**What you should do**:
Retype every one of the items below precisely, line for line, without altering any character.

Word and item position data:

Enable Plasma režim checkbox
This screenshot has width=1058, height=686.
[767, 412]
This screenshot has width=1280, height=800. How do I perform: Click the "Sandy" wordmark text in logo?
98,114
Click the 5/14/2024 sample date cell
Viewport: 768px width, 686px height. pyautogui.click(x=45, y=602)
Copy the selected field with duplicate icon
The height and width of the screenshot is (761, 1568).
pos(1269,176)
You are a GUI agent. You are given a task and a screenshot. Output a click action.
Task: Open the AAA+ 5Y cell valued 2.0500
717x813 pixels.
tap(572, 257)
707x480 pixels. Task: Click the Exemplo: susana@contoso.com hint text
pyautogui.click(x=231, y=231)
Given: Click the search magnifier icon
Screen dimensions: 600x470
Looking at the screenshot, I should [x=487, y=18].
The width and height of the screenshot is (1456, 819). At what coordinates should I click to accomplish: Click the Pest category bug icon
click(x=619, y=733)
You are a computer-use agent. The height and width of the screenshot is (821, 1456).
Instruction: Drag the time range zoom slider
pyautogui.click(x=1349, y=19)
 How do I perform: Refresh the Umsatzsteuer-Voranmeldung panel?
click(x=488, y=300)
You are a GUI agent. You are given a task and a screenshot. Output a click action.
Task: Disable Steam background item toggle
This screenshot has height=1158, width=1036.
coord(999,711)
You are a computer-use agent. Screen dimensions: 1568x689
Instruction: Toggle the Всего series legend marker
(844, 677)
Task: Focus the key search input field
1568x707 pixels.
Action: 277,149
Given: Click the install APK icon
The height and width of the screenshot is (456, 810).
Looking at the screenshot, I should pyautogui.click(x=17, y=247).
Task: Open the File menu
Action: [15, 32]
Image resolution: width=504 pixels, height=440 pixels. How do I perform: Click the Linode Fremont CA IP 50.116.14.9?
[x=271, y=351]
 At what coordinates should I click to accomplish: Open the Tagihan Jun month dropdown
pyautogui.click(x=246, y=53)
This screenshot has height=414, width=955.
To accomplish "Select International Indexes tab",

**The reply**:
Enable Plasma režim checkbox
This screenshot has width=1058, height=686.
[767, 412]
This screenshot has width=1280, height=800. How do I perform: Click the "Sandy" wordmark text in logo?
98,114
Click the 5/14/2024 sample date cell
Viewport: 768px width, 686px height. pyautogui.click(x=45, y=602)
Copy the selected field with duplicate icon
The height and width of the screenshot is (761, 1568).
pos(1269,176)
You are a GUI agent. You are given a task and a screenshot. Output a click action.
Task: Open the AAA+ 5Y cell valued 2.0500
717x813 pixels.
tap(572, 257)
707x480 pixels. Task: Click the Exemplo: susana@contoso.com hint text
pyautogui.click(x=231, y=231)
Given: Click the search magnifier icon
Screen dimensions: 600x470
Looking at the screenshot, I should [x=487, y=18].
The width and height of the screenshot is (1456, 819). At what coordinates should I click to accomplish: Click the Pest category bug icon
click(x=619, y=733)
You are a computer-use agent. The height and width of the screenshot is (821, 1456).
Instruction: Drag the time range zoom slider
pyautogui.click(x=1349, y=19)
 How do I perform: Refresh the Umsatzsteuer-Voranmeldung panel?
click(x=488, y=300)
You are a GUI agent. You are given a task and a screenshot. Output a click action.
Task: Disable Steam background item toggle
This screenshot has height=1158, width=1036.
coord(999,711)
You are a computer-use agent. Screen dimensions: 1568x689
Instruction: Toggle the Всего series legend marker
(844, 677)
Task: Focus the key search input field
1568x707 pixels.
Action: 277,149
Given: Click the install APK icon
The height and width of the screenshot is (456, 810).
Looking at the screenshot, I should pyautogui.click(x=17, y=247).
Task: Open the File menu
Action: [15, 32]
Image resolution: width=504 pixels, height=440 pixels. How do I perform: Click the Linode Fremont CA IP 50.116.14.9?
[x=271, y=351]
 At what coordinates should I click to accomplish: Open the Tagihan Jun month dropdown
pyautogui.click(x=246, y=53)
This screenshot has height=414, width=955.
To accomplish "Select International Indexes tab",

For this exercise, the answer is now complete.